Work request:
In the entries below, find every line with the string "Österreich" and copy it.

Given records:

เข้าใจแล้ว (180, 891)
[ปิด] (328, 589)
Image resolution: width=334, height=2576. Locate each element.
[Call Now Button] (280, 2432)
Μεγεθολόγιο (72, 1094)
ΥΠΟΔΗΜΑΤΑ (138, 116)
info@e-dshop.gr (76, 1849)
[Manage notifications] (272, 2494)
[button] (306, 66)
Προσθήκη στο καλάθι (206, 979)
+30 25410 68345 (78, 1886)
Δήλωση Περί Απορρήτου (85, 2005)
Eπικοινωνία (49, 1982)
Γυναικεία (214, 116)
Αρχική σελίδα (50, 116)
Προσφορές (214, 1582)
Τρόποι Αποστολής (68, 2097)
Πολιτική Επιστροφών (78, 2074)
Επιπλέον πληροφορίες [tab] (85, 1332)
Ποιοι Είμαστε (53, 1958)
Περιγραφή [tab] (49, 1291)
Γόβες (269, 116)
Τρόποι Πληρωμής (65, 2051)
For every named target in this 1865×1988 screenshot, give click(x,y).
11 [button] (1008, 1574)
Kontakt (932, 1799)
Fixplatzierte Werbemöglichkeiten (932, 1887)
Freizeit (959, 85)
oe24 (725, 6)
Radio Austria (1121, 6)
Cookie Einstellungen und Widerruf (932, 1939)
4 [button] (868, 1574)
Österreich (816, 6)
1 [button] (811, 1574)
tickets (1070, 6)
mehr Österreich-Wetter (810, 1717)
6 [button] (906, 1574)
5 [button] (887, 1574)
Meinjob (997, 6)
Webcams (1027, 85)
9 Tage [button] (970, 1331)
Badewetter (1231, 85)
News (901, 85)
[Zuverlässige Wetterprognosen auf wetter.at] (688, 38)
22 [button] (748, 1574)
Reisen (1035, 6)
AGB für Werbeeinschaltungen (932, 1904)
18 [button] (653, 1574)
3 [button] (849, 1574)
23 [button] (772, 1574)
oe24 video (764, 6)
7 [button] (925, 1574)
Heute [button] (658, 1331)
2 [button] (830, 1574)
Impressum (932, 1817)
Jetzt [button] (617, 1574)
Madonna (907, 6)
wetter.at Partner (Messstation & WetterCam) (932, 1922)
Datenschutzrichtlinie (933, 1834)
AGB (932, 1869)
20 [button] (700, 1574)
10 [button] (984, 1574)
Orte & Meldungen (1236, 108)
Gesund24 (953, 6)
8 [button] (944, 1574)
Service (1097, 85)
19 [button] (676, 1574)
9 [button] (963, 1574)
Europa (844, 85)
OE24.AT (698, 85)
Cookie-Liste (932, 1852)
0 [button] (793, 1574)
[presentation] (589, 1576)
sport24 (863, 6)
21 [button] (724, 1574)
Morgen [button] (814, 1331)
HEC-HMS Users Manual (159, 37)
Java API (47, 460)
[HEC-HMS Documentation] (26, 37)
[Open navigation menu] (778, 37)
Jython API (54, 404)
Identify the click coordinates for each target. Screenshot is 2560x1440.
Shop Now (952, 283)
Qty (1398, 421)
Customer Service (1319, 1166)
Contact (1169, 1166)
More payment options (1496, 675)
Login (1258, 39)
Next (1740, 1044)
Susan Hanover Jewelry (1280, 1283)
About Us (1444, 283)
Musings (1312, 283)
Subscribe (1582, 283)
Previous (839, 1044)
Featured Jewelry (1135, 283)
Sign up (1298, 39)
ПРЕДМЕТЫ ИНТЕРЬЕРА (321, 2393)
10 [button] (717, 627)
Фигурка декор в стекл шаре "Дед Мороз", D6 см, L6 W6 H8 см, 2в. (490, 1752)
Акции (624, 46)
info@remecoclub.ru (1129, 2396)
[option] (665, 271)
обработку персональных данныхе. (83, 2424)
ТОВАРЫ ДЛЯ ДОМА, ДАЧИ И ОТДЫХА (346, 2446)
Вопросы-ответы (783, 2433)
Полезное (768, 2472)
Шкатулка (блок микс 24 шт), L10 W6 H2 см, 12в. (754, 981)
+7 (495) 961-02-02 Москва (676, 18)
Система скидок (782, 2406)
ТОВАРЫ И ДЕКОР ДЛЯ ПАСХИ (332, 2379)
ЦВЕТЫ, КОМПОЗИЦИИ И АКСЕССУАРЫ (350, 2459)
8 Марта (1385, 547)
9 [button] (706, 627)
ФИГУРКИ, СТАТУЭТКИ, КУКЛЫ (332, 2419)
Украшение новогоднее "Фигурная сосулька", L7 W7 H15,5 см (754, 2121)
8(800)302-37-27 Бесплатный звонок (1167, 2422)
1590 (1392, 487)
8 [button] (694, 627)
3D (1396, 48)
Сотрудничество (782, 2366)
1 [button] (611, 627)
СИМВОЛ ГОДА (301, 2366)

Response:
Österreich (816, 6)
mehr Österreich-Wetter (810, 1717)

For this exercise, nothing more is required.